WHAT TO PRODUCE - How many lines of the records include the string "computer"? Reply with the number only.

INPUT ROWS -

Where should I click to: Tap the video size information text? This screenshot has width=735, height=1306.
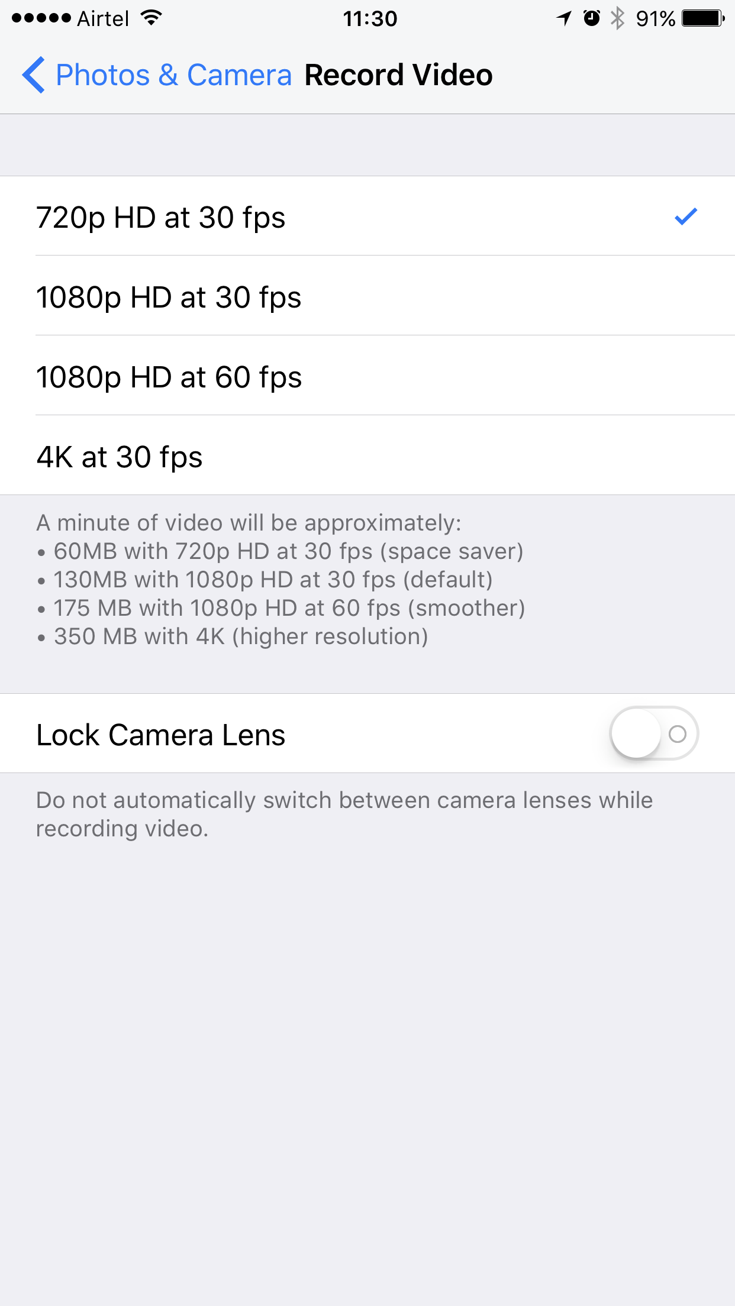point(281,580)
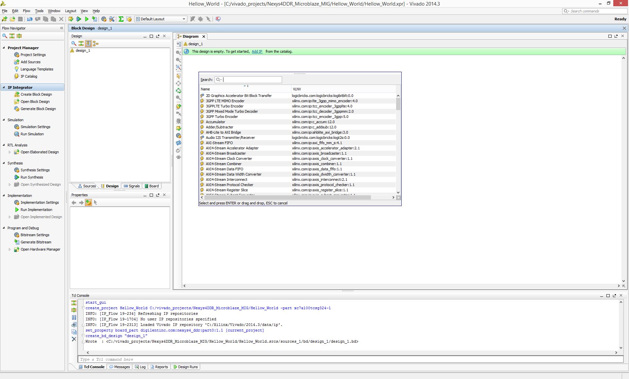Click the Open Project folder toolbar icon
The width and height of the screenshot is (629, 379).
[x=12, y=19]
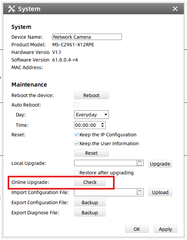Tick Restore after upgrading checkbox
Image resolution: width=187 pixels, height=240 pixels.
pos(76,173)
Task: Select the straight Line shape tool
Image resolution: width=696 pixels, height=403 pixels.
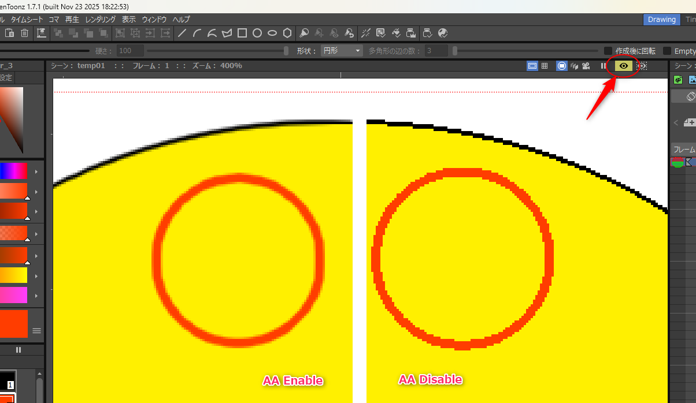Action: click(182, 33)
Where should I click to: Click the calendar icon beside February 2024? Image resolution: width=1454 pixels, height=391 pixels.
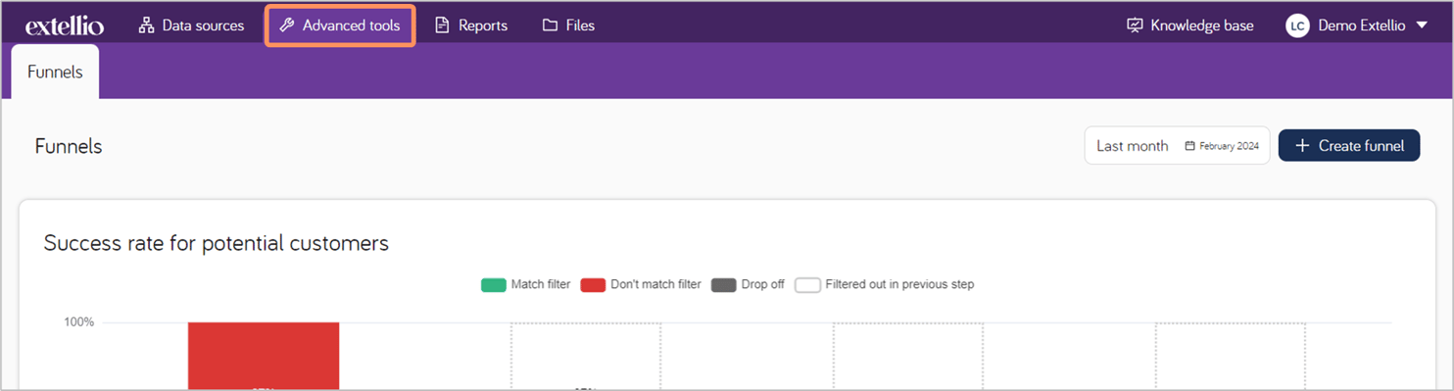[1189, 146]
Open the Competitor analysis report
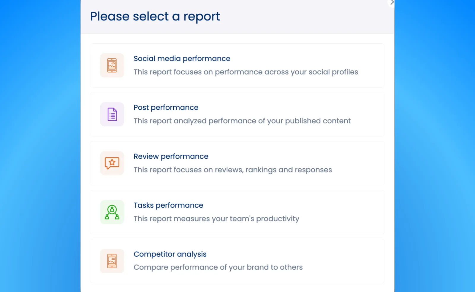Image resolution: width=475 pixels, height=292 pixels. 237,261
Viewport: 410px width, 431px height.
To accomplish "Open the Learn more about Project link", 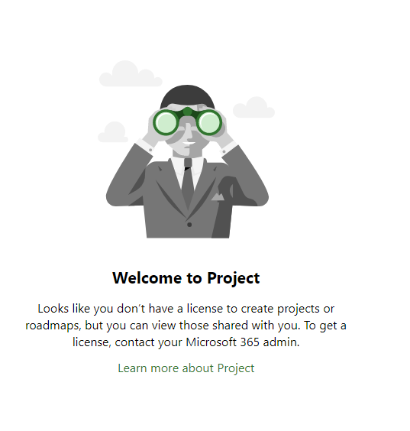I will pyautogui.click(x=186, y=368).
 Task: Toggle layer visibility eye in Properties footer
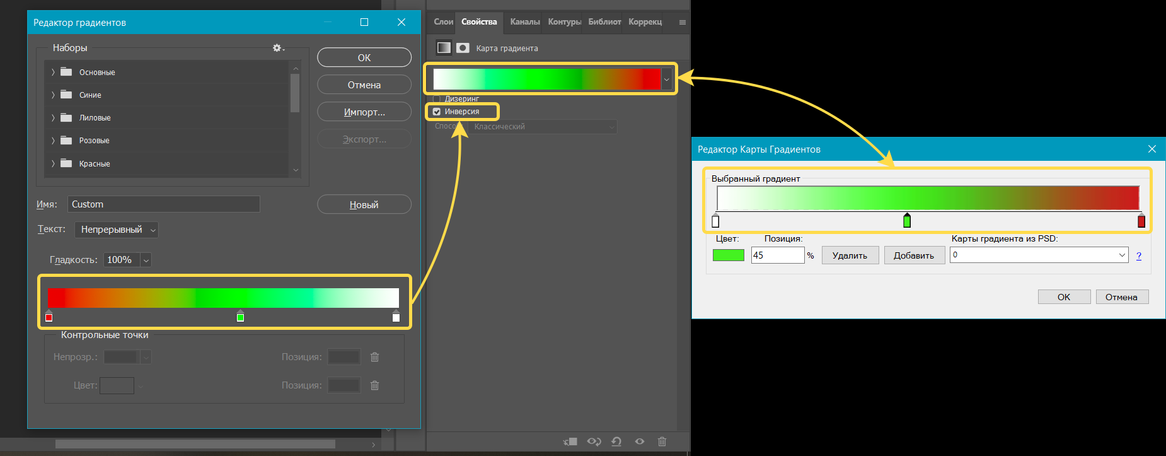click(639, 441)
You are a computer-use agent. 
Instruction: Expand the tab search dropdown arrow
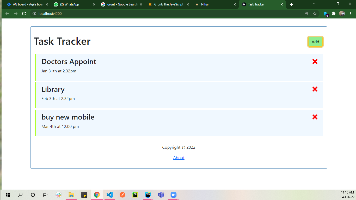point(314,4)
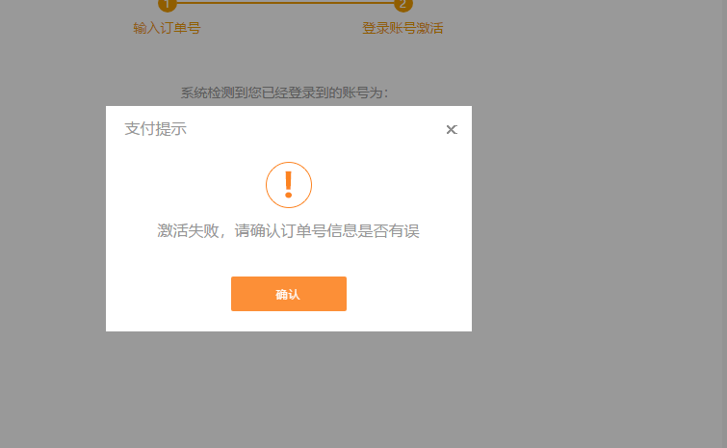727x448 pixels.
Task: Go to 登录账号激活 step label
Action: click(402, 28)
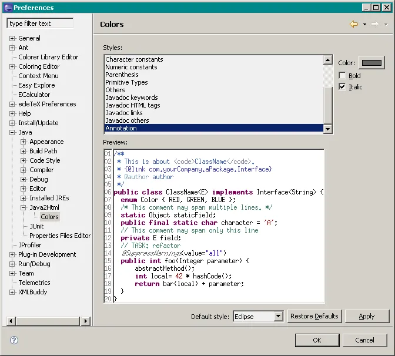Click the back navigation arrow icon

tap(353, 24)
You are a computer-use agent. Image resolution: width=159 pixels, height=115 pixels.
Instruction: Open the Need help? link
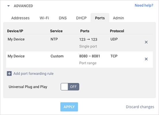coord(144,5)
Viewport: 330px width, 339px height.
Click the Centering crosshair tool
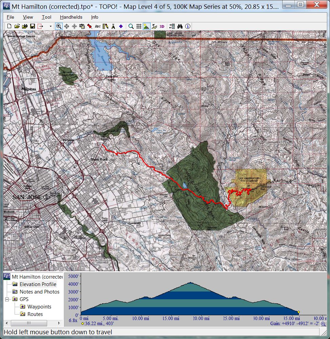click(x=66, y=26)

EXERCISE ANSWER - 2